Instructions to follow
Line by line, return everything in the listing exactly.

Source records
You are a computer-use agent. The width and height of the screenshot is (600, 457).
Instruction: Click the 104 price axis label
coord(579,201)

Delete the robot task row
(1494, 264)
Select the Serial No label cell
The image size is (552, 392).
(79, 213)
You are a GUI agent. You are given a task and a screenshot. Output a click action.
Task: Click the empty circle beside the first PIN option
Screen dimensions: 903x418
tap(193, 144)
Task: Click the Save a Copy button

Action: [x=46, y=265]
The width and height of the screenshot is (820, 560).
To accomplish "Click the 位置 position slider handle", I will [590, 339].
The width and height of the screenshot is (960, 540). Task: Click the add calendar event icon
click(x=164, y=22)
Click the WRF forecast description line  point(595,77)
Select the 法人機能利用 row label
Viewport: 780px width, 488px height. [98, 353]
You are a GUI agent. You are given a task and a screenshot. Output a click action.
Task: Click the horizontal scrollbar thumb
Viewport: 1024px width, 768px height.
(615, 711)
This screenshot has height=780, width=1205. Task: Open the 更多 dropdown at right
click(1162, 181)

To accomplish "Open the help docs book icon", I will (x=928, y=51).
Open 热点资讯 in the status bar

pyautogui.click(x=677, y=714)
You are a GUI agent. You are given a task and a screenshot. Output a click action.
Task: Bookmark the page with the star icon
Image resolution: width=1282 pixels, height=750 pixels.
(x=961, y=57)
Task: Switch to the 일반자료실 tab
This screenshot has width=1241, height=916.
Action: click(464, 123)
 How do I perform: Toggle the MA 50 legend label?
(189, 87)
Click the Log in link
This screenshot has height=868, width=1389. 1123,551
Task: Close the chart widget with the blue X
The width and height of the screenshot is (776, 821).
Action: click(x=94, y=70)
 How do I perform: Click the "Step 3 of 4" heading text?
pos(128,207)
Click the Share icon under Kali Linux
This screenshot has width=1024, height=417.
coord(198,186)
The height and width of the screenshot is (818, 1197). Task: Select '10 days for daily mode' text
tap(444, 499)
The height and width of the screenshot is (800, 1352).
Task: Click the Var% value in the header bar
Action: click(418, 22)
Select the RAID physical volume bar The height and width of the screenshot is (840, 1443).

Answer box
You are a computer-use agent. The width and height of the screenshot is (600, 457).
Instruction: Click the 104 price axis label
coord(579,201)

Delete the robot task row
(1494, 264)
Select the Serial No label cell
The image size is (552, 392).
(79, 213)
You are a GUI agent. You are given a task and a screenshot. Output a click action.
Task: Click the empty circle beside the first PIN option
Screen dimensions: 903x418
tap(193, 144)
Task: Click the Save a Copy button

Action: [x=46, y=265]
The width and height of the screenshot is (820, 560).
To accomplish "Click the 位置 position slider handle", I will [590, 339].
The width and height of the screenshot is (960, 540). Task: Click the add calendar event icon
click(x=164, y=22)
Click the WRF forecast description line  point(595,77)
Select the 法人機能利用 row label
Viewport: 780px width, 488px height. [98, 353]
You are a GUI agent. You are given a task and a screenshot. Output a click action.
Task: Click the horizontal scrollbar thumb
Viewport: 1024px width, 768px height.
(615, 711)
This screenshot has height=780, width=1205. Task: Open the 更多 dropdown at right
click(1162, 181)

To accomplish "Open the help docs book icon", I will (x=928, y=51).
Open 热点资讯 in the status bar

pyautogui.click(x=677, y=714)
You are a GUI agent. You are given a task and a screenshot. Output a click action.
Task: Bookmark the page with the star icon
Image resolution: width=1282 pixels, height=750 pixels.
(x=961, y=57)
Task: Switch to the 일반자료실 tab
This screenshot has width=1241, height=916.
Action: click(464, 123)
 How do I perform: Toggle the MA 50 legend label?
(189, 87)
Click the Log in link
This screenshot has height=868, width=1389. 1123,551
Task: Close the chart widget with the blue X
The width and height of the screenshot is (776, 821).
Action: click(x=94, y=70)
 How do I perform: Click the "Step 3 of 4" heading text?
pos(128,207)
Click the Share icon under Kali Linux
This screenshot has width=1024, height=417.
coord(198,186)
The height and width of the screenshot is (818, 1197). Task: Select '10 days for daily mode' text
tap(444, 499)
The height and width of the screenshot is (800, 1352).
Task: Click the Var% value in the header bar
Action: click(418, 22)
Select the RAID physical volume bar The height and width of the screenshot is (840, 1443).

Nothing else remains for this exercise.